#### [Problems]
1 > In the job-sharing tax thread, rewrite the stretch from "# Tax payments" through "way she did.", swapping "friend" for "colleague".
2 > Carry the forum thread on tax payments while job sharing forward from the point where it stops.

#### [Excerpt to read]
################
# Tax payments while job sharing



## Sarah (10 Nov 2006)

Apologies if this is in the wrong place.

If your Job sharing working a 3 day week one week and a 2 day week the next and your getting paid half what your salery was in full time employment, do you pay the same amount of tak on your wage or are you entitled to a reduced rate, therefore coming out with slightly more money?

Thanks a mill
Again sorry if it sounds like a stupid question, im asking on behalf of a friend and phrasing it the way she did.


----------



## ClubMan (10 Nov 2006)

I don't think that any special tax treatment applies just because you job share if that's what you mean? Basically you take half the normal salary and work out the tax/_PRSI _deductions that apply. Try [broken link removed]to estimate the deductions. You definitely won't come out with more money since you are earning half the normal salary. You will pay less tax than when you were earning the full amount.


----------



## PetPal (10 Nov 2006)

Sarah said:


> Apologies if this is in the wrong place.
> 
> If your Job sharing working a 3 day week one week and a 2 day week the next and your getting paid half what your salery was in full time employment, do you pay the same amount of tak on your wage or are you entitled to a reduced rate, therefore coming out with slightly more money?
> 
> ...
################
#### [Listed records]
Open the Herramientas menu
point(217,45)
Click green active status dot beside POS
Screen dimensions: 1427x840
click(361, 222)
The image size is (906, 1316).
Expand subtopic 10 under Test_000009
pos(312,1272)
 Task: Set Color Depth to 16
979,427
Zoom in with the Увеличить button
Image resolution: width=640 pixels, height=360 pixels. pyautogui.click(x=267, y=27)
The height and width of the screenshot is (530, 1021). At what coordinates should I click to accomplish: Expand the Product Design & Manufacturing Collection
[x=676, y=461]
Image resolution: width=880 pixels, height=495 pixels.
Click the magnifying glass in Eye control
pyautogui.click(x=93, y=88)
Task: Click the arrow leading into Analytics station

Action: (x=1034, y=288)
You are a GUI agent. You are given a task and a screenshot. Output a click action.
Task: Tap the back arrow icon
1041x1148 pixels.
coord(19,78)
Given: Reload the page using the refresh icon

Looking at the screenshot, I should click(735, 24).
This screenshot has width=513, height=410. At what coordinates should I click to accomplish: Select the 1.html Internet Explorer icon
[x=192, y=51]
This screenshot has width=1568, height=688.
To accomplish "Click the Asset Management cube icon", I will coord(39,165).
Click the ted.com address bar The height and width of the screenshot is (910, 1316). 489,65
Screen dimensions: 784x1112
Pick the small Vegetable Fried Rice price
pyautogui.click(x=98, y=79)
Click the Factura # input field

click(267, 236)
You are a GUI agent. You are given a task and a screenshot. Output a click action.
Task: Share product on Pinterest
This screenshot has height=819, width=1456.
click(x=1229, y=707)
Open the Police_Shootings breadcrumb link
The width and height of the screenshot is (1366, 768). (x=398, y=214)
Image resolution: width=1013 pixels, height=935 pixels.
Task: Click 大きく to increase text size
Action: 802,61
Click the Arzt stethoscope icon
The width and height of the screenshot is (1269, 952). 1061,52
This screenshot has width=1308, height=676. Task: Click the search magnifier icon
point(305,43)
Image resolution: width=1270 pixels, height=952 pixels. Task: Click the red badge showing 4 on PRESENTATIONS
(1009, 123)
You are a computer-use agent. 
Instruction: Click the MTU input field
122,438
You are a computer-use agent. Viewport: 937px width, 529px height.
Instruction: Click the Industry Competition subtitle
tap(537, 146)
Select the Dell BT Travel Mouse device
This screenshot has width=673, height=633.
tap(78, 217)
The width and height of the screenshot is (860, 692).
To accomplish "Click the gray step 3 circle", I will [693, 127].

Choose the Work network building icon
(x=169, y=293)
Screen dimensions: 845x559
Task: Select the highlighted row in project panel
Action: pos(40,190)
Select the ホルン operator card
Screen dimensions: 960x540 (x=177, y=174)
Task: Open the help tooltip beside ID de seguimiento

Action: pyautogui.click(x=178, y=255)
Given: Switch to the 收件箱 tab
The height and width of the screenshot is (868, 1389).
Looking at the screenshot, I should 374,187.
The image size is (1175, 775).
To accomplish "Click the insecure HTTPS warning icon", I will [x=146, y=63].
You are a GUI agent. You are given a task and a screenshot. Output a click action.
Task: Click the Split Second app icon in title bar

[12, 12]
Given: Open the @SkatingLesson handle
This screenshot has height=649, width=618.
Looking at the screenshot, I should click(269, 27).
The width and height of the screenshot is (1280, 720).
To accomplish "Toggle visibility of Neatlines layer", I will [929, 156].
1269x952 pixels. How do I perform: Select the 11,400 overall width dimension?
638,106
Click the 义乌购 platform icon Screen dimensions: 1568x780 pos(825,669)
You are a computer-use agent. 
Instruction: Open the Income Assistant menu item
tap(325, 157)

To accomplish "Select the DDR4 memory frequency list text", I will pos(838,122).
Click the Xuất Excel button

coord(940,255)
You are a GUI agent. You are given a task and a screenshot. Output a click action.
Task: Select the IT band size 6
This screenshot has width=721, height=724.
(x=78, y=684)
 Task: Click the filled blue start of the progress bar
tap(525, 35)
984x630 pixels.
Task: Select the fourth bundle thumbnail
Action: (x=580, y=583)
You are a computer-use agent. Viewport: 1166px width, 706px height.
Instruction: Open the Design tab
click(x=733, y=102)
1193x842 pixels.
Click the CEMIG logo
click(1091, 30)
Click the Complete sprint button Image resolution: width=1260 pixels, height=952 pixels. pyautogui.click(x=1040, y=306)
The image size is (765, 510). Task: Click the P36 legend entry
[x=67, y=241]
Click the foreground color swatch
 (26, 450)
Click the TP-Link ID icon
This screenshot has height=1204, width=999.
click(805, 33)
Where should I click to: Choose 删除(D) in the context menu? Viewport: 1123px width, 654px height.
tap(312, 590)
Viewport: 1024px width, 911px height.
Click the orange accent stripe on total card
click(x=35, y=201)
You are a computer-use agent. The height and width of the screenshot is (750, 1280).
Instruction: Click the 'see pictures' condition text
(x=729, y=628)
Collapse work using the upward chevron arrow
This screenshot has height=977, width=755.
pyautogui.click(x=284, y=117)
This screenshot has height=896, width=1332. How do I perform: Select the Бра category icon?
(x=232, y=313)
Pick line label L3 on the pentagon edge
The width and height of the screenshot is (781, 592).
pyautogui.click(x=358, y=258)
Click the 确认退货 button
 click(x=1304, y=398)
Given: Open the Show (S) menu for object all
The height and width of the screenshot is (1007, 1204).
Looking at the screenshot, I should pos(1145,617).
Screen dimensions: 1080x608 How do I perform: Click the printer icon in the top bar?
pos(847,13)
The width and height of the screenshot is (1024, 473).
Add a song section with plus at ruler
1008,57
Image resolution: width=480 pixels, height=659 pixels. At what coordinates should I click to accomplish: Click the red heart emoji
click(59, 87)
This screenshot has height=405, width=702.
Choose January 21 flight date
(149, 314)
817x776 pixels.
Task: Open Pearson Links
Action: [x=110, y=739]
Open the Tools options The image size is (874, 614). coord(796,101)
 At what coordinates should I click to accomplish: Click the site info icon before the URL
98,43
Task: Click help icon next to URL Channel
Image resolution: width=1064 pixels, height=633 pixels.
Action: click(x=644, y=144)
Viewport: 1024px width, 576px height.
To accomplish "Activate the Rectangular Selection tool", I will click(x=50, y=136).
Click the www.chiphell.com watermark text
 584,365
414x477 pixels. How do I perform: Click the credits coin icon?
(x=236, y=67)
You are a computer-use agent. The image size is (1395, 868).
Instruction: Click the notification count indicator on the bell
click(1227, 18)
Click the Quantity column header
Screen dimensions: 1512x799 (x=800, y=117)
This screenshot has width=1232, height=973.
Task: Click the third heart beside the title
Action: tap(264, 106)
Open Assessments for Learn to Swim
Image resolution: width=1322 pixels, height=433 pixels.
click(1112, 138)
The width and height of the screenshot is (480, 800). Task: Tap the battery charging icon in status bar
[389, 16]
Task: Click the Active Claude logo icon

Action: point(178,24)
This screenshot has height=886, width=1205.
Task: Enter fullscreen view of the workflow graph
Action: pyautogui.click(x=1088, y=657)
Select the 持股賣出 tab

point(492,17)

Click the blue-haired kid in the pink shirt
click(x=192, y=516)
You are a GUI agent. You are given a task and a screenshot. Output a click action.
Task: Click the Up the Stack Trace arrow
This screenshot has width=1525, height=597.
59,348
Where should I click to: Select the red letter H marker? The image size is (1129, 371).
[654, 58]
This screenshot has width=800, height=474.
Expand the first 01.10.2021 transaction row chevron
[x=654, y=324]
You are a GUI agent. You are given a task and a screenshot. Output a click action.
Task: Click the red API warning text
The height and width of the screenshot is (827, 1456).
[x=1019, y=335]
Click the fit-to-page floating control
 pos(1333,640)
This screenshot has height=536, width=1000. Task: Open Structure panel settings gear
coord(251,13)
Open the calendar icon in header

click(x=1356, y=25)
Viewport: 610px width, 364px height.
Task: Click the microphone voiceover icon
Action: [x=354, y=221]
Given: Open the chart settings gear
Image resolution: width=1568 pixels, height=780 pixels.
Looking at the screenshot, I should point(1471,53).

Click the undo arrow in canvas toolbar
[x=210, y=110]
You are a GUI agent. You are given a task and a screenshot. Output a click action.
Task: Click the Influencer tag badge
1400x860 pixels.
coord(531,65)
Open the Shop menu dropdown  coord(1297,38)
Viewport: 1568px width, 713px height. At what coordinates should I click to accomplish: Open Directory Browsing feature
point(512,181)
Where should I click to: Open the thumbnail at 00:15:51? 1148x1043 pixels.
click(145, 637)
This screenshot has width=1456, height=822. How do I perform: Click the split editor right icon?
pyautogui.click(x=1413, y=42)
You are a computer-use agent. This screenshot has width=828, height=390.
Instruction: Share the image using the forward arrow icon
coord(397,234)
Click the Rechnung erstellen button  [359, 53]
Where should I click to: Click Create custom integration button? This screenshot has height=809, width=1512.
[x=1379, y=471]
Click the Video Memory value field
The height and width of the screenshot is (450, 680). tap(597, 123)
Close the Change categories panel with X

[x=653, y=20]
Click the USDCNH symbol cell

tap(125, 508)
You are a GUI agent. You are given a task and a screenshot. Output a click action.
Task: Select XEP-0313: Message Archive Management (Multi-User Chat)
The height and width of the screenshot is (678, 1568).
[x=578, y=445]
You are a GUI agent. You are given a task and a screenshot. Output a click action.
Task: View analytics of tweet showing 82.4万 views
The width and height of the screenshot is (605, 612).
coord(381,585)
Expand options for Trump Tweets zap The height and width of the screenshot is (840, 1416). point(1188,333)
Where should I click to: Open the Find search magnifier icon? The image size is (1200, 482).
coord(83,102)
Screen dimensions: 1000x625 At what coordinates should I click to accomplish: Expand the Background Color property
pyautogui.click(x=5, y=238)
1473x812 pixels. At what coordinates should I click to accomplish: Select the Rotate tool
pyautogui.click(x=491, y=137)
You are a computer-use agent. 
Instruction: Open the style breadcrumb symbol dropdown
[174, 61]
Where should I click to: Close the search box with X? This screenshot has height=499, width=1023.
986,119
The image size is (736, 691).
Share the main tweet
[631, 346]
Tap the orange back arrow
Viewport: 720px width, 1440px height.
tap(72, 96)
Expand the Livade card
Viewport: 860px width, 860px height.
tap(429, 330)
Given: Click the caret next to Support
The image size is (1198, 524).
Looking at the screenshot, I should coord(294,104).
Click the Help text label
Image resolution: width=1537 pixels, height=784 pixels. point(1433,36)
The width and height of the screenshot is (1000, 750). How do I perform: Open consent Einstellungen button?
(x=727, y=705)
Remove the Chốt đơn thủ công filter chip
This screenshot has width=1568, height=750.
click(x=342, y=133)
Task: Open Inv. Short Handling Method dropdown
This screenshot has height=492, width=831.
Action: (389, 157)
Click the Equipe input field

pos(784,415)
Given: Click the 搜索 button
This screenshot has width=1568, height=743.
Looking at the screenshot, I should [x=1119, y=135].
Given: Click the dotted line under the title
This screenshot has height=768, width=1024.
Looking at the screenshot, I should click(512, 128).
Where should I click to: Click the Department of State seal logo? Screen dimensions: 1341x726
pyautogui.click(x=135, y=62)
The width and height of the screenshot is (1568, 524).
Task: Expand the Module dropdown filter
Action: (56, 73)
################
#### [Task answers]
1 >
# Tax payments while job sharing



## Sarah (10 Nov 2006)

Apologies if this is in the wrong place.

If your Job sharing working a 3 day week one week and a 2 day week the next and your getting paid half what your salery was in full time employment, do you pay the same amount of tak on your wage or are you entitled to a reduced rate, therefore coming out with slightly more money?

Thanks a mill
Again sorry if it sounds like a stupid question, im asking on behalf of a colleague and phrasing it the way she did.

2 >
I think I may know what you mean.  I think what you're saying is that, although you're effecting earning half of what you would earn for a 'normal' week, you're wondering if in fact you'll take hom a little MORE than half of what you'd take home in a 'normal' week.  Is that it?  If that's the question, then I think the answer may well be "yes".  I haven't done the figures, but I believe that because you'll still have a full week's tax credits (or tax free allowance, as it used to be called), and yet only half a week's gross earnings, you will in fact end up with more than half of your 'normal' week's take home pay.  If anybody thinks I'm wrong fair enough, but I'm reasonably sure that I'm right.  The idea is, as far a I can see, that you're being allowed to earn a certain amount each week tax-free (we all are), and then you are taxed on the remainder (this is putting it very simply).  So, let's start with a normal (full) week, and let's use silly figures just to explain.  If you were allowed to earn, let's say, 100 a week tax free, and you earned a gross 300, you'd be taxed on 200.  Let's say the tax was 20%, you'd pay 40 euro tax, and so you'd take home 260 euro (300 less 40).  Using the same figures, if you were working a half week, your gross earnings would be 150 (half a week), you would be allowed to earn 100 tax-free, therefore you would pay tax on 50, so 20% of 50 is 10 in tax, leaving your net earnings would be 140 which is a bit more than half of your net earnings for a full normal week.  Someone tell me if I'm wrong, or if I've completely misunderstood the question!!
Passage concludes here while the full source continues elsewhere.